(Task item):
Restate the records word for word, omitting nothing.

(Provided entries):
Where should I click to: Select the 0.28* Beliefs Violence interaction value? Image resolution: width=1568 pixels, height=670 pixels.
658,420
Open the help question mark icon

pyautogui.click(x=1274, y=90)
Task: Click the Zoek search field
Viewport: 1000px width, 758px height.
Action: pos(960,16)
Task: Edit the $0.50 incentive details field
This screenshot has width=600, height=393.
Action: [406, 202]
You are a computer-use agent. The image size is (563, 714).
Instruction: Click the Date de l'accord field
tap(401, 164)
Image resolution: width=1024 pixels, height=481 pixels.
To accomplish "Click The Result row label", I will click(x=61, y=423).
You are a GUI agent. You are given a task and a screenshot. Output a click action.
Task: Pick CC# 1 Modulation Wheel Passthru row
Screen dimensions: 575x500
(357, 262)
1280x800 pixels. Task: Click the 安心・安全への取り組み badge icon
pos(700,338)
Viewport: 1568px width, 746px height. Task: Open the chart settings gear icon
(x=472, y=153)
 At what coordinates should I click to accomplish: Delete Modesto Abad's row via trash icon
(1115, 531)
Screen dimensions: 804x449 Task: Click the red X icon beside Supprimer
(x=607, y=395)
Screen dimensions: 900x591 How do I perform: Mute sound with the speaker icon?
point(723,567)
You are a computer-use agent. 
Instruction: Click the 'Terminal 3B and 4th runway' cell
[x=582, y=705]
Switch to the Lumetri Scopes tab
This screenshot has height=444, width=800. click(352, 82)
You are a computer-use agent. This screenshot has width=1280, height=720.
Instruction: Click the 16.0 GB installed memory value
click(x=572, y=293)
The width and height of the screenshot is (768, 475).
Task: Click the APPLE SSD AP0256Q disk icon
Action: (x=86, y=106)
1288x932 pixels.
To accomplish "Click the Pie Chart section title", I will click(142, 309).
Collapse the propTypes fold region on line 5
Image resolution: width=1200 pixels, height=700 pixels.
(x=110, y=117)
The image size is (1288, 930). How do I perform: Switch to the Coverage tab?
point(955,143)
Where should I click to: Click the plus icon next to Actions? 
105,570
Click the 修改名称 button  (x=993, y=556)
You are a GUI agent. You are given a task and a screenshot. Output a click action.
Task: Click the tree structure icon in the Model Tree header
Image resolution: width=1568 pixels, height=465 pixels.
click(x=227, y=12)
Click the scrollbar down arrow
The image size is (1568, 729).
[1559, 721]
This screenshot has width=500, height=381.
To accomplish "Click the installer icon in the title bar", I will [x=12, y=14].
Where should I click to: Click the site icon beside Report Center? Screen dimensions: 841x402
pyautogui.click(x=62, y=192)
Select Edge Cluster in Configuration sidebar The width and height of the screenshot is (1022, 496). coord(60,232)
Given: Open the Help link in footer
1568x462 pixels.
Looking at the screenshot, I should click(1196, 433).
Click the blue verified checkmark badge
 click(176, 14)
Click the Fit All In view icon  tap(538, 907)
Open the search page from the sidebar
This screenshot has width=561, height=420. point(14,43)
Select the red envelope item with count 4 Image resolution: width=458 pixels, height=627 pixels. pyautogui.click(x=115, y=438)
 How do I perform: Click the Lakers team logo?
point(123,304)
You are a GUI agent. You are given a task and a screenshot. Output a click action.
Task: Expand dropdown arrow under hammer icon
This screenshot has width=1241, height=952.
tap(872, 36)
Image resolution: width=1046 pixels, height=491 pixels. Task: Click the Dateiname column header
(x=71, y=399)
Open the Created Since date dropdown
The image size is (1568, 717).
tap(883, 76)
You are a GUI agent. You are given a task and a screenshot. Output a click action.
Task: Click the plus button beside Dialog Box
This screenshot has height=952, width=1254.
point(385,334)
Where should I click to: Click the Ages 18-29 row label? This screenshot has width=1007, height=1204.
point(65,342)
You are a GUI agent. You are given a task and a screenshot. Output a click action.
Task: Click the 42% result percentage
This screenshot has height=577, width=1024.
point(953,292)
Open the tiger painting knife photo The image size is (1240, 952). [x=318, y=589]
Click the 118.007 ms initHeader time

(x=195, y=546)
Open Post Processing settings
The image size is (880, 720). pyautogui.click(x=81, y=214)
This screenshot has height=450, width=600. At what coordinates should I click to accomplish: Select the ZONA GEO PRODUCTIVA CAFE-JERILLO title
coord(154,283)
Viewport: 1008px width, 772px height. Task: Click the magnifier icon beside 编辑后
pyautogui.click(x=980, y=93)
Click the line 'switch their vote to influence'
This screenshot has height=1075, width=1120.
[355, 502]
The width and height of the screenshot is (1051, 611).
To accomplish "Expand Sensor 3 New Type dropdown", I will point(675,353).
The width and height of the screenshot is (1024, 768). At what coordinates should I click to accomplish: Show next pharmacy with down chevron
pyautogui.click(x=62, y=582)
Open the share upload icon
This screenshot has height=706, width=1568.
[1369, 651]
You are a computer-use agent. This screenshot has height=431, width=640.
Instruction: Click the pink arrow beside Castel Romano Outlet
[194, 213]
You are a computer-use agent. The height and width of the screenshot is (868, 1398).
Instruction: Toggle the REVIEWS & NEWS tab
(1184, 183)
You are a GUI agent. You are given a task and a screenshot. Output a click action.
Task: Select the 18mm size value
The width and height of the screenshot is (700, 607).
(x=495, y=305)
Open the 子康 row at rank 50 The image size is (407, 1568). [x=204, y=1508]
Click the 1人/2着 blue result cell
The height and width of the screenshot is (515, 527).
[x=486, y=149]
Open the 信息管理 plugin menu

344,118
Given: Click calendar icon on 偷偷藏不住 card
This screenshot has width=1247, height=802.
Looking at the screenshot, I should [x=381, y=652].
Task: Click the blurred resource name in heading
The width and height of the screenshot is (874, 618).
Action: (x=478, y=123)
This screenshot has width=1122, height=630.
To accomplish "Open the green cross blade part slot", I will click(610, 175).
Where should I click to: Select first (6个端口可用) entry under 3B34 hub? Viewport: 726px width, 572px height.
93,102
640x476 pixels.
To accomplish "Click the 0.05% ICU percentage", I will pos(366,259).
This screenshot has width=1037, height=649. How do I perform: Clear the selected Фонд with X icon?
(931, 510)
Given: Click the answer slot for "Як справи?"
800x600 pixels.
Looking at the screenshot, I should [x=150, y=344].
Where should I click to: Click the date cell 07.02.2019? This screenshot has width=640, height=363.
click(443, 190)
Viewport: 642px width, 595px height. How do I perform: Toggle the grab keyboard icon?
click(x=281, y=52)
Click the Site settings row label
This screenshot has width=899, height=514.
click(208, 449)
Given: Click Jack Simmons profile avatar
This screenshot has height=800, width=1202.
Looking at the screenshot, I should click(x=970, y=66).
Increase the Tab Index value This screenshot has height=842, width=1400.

(Written answer):
Where should I click to: Select the 0.28* Beliefs Violence interaction value? Image resolution: width=1568 pixels, height=670 pixels.
658,420
Open the help question mark icon

pyautogui.click(x=1274, y=90)
Task: Click the Zoek search field
Viewport: 1000px width, 758px height.
Action: pos(960,16)
Task: Edit the $0.50 incentive details field
This screenshot has width=600, height=393.
Action: [406, 202]
You are a computer-use agent. The image size is (563, 714).
Instruction: Click the Date de l'accord field
tap(401, 164)
Image resolution: width=1024 pixels, height=481 pixels.
To accomplish "Click The Result row label", I will click(x=61, y=423).
You are a GUI agent. You are given a task and a screenshot. Output a click action.
Task: Pick CC# 1 Modulation Wheel Passthru row
Screen dimensions: 575x500
(357, 262)
1280x800 pixels. Task: Click the 安心・安全への取り組み badge icon
pos(700,338)
Viewport: 1568px width, 746px height. Task: Open the chart settings gear icon
(x=472, y=153)
 At what coordinates should I click to accomplish: Delete Modesto Abad's row via trash icon
(1115, 531)
Screen dimensions: 804x449 Task: Click the red X icon beside Supprimer
(x=607, y=395)
Screen dimensions: 900x591 How do I perform: Mute sound with the speaker icon?
point(723,567)
You are a computer-use agent. 
Instruction: Click the 'Terminal 3B and 4th runway' cell
[x=582, y=705]
Switch to the Lumetri Scopes tab
This screenshot has height=444, width=800. click(352, 82)
You are a computer-use agent. This screenshot has width=1280, height=720.
Instruction: Click the 16.0 GB installed memory value
click(x=572, y=293)
The width and height of the screenshot is (768, 475).
Task: Click the APPLE SSD AP0256Q disk icon
Action: (x=86, y=106)
1288x932 pixels.
To accomplish "Click the Pie Chart section title", I will click(142, 309).
Collapse the propTypes fold region on line 5
Image resolution: width=1200 pixels, height=700 pixels.
(x=110, y=117)
The image size is (1288, 930). How do I perform: Switch to the Coverage tab?
point(955,143)
Where should I click to: Click the plus icon next to Actions? 
105,570
Click the 修改名称 button  (x=993, y=556)
You are a GUI agent. You are given a task and a screenshot. Output a click action.
Task: Click the tree structure icon in the Model Tree header
Image resolution: width=1568 pixels, height=465 pixels.
click(x=227, y=12)
Click the scrollbar down arrow
The image size is (1568, 729).
[1559, 721]
This screenshot has width=500, height=381.
To accomplish "Click the installer icon in the title bar", I will [x=12, y=14].
Where should I click to: Click the site icon beside Report Center? Screen dimensions: 841x402
pyautogui.click(x=62, y=192)
Select Edge Cluster in Configuration sidebar The width and height of the screenshot is (1022, 496). coord(60,232)
Given: Open the Help link in footer
1568x462 pixels.
Looking at the screenshot, I should click(1196, 433).
Click the blue verified checkmark badge
 click(176, 14)
Click the Fit All In view icon  tap(538, 907)
Open the search page from the sidebar
This screenshot has width=561, height=420. point(14,43)
Select the red envelope item with count 4 Image resolution: width=458 pixels, height=627 pixels. pyautogui.click(x=115, y=438)
 How do I perform: Click the Lakers team logo?
point(123,304)
You are a GUI agent. You are given a task and a screenshot. Output a click action.
Task: Expand dropdown arrow under hammer icon
This screenshot has width=1241, height=952.
tap(872, 36)
Image resolution: width=1046 pixels, height=491 pixels. Task: Click the Dateiname column header
(x=71, y=399)
Open the Created Since date dropdown
The image size is (1568, 717).
tap(883, 76)
You are a GUI agent. You are given a task and a screenshot. Output a click action.
Task: Click the plus button beside Dialog Box
This screenshot has height=952, width=1254.
point(385,334)
Where should I click to: Click the Ages 18-29 row label? This screenshot has width=1007, height=1204.
point(65,342)
You are a GUI agent. You are given a task and a screenshot. Output a click action.
Task: Click the 42% result percentage
This screenshot has height=577, width=1024.
point(953,292)
Open the tiger painting knife photo The image size is (1240, 952). [x=318, y=589]
Click the 118.007 ms initHeader time

(x=195, y=546)
Open Post Processing settings
The image size is (880, 720). pyautogui.click(x=81, y=214)
This screenshot has height=450, width=600. At what coordinates should I click to accomplish: Select the ZONA GEO PRODUCTIVA CAFE-JERILLO title
coord(154,283)
Viewport: 1008px width, 772px height. Task: Click the magnifier icon beside 编辑后
pyautogui.click(x=980, y=93)
Click the line 'switch their vote to influence'
This screenshot has height=1075, width=1120.
[355, 502]
The width and height of the screenshot is (1051, 611).
To accomplish "Expand Sensor 3 New Type dropdown", I will point(675,353).
The width and height of the screenshot is (1024, 768). At what coordinates should I click to accomplish: Show next pharmacy with down chevron
pyautogui.click(x=62, y=582)
Open the share upload icon
This screenshot has height=706, width=1568.
[1369, 651]
You are a computer-use agent. This screenshot has height=431, width=640.
Instruction: Click the pink arrow beside Castel Romano Outlet
[194, 213]
You are a computer-use agent. The height and width of the screenshot is (868, 1398).
Instruction: Toggle the REVIEWS & NEWS tab
(1184, 183)
You are a GUI agent. You are given a task and a screenshot. Output a click action.
Task: Select the 18mm size value
The width and height of the screenshot is (700, 607).
(x=495, y=305)
Open the 子康 row at rank 50 The image size is (407, 1568). [x=204, y=1508]
Click the 1人/2着 blue result cell
The height and width of the screenshot is (515, 527).
[x=486, y=149]
Open the 信息管理 plugin menu

344,118
Given: Click calendar icon on 偷偷藏不住 card
This screenshot has width=1247, height=802.
Looking at the screenshot, I should [x=381, y=652].
Task: Click the blurred resource name in heading
The width and height of the screenshot is (874, 618).
Action: (x=478, y=123)
This screenshot has width=1122, height=630.
To accomplish "Open the green cross blade part slot", I will click(610, 175).
Where should I click to: Select first (6个端口可用) entry under 3B34 hub? Viewport: 726px width, 572px height.
93,102
640x476 pixels.
To accomplish "Click the 0.05% ICU percentage", I will pos(366,259).
This screenshot has width=1037, height=649. How do I perform: Clear the selected Фонд with X icon?
(931, 510)
Given: Click the answer slot for "Як справи?"
800x600 pixels.
Looking at the screenshot, I should [x=150, y=344].
Where should I click to: Click the date cell 07.02.2019? This screenshot has width=640, height=363.
click(443, 190)
Viewport: 642px width, 595px height. How do I perform: Toggle the grab keyboard icon?
click(x=281, y=52)
Click the Site settings row label
This screenshot has width=899, height=514.
click(208, 449)
Given: Click Jack Simmons profile avatar
This screenshot has height=800, width=1202.
Looking at the screenshot, I should click(x=970, y=66).
Increase the Tab Index value This screenshot has height=842, width=1400.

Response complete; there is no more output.